§ THE TASK
Keyword search on "green": report each line of the records that contains it.

────────────────────────────────────────

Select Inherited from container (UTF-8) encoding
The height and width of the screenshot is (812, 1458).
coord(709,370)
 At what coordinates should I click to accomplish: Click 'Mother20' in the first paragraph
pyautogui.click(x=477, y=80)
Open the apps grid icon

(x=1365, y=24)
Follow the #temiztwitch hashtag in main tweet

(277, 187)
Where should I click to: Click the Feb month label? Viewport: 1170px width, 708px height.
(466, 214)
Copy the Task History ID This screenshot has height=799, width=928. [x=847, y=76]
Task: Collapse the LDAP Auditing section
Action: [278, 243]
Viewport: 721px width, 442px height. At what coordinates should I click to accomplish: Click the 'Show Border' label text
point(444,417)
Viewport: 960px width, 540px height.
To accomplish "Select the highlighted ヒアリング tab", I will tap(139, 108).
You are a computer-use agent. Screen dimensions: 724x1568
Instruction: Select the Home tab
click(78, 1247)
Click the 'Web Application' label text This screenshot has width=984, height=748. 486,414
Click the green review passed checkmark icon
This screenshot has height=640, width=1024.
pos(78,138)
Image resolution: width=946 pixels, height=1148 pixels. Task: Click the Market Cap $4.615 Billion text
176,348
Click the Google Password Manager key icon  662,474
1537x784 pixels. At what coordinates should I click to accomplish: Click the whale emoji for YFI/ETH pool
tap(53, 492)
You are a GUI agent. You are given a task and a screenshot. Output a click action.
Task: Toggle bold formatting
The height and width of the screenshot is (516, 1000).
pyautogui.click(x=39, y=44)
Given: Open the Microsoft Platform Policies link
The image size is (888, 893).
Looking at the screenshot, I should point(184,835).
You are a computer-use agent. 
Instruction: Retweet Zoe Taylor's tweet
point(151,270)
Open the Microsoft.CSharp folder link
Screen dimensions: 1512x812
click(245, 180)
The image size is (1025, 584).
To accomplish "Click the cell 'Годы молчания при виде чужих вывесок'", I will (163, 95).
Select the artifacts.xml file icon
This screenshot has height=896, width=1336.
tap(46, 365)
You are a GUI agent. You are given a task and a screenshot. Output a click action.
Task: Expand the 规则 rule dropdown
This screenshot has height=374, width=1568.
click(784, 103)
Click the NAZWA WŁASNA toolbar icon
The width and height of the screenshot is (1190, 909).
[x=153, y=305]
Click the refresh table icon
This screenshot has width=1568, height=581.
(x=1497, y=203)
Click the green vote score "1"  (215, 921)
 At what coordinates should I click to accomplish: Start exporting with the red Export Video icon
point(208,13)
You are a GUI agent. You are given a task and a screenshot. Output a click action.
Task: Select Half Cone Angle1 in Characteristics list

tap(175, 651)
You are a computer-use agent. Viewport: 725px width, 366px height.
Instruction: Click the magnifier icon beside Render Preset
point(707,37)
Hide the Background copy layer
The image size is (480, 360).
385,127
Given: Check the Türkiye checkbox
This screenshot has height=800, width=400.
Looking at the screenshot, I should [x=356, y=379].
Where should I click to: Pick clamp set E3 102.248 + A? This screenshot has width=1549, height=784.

────────────────────────────────────────

§ REPLY
Click the green review passed checkmark icon
Click the green vote score "1"  (215, 921)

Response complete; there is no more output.